6. Principal Data-Driven Insights and Open Problems
Evaluations on FinAgentBench and its extensions reveal:
- LLMs exhibit strong reporting priors at the document-type selection stage but degrade sharply at fine-grained chunking due to context fragmentation and evidence sparsity (Choi et al., 7 Aug 2025, Ng et al., 18 Nov 2025).
- Domain-specific tuning and structured prompts with explicit reasoning scaffolds yield significant returns, while uninformed extension of in-context learning (ICL) to all retrieval stages can be detrimental (Ng et al., 18 Nov 2025).

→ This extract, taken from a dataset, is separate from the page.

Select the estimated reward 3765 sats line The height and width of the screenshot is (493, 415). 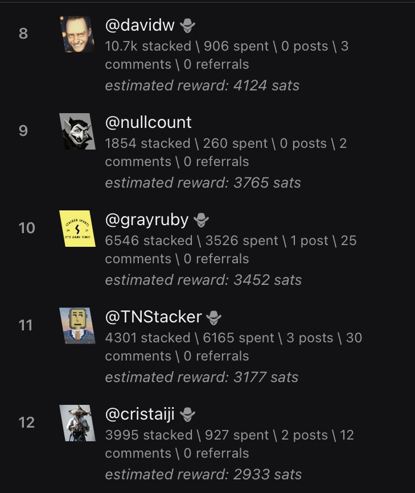click(203, 183)
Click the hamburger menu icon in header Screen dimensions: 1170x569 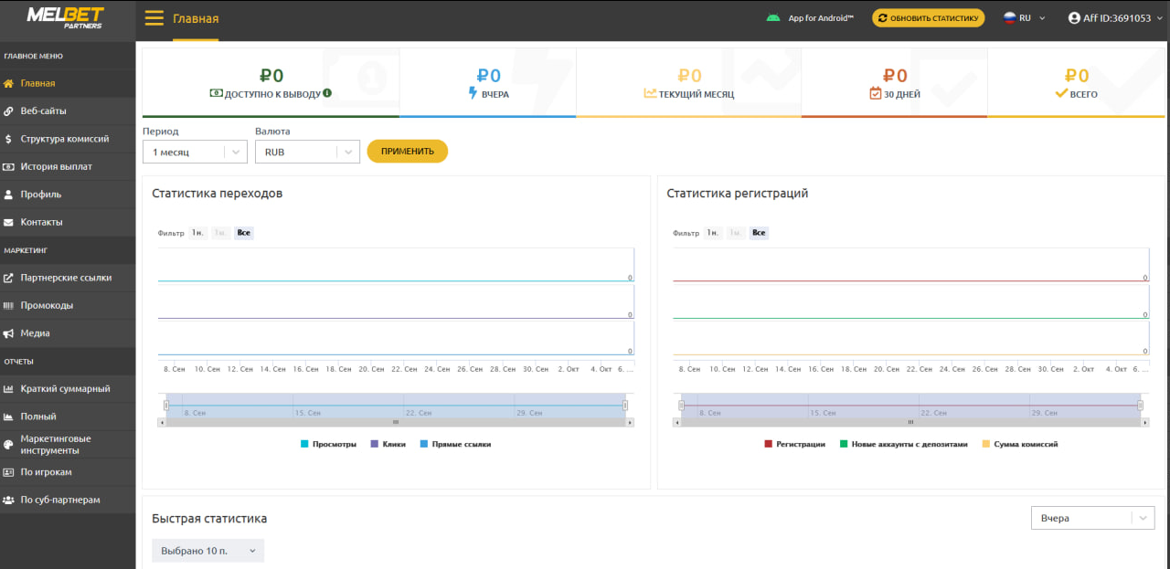click(x=154, y=18)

- Real-world, multi-modal enterprise workflows expose persistent limitations in layout-awareness, formula interpretation, cross-file reasoning, and multimodal fusion, which current agent architectures struggle to surmount (Dong et al., 15 Dec 2025).
- For security and compliance, traditional safety alignments fail to transfer, with role-playing and authority-impersonation attacks dominating even in tightly sandboxed, auditable environments (Yang et al., 9 Jan 2026).
Open challenges include scaling to full S&P 500 coverage, enriching for temporal and comparative queries, simulating collaborative and adversarial workflows, quantifying scenario severity, and jointly integrating retrieval with answer-generation in “truly agentic” assistants.
7. Implications and Future Directions
FinAgentBench establishes a foundation for research into compositional reasoning, interpretable error analysis, and rigorous, domain-grounded evaluation of LLM agents in financial contexts. Forthcoming releases will extend to the S&P 500, introduce longitudinal analyses across reporting periods, and investigate unified agentic protocols combining retrieval, answer selection, and compliance validation (Choi et al., 7 Aug 2025).
Key recommendations for future systems include explicit modeling of domain policies, introduction of tool-augmented actions (e.g., for formula computation and chart parsing), robust prompt isolation for safety, and granular measurement of cost and fidelity in high-stakes financial workflows. These directions aim to bridge persistent capability gaps in evidence-centered reasoning, agentic orchestration, and operational security in applied financial AI.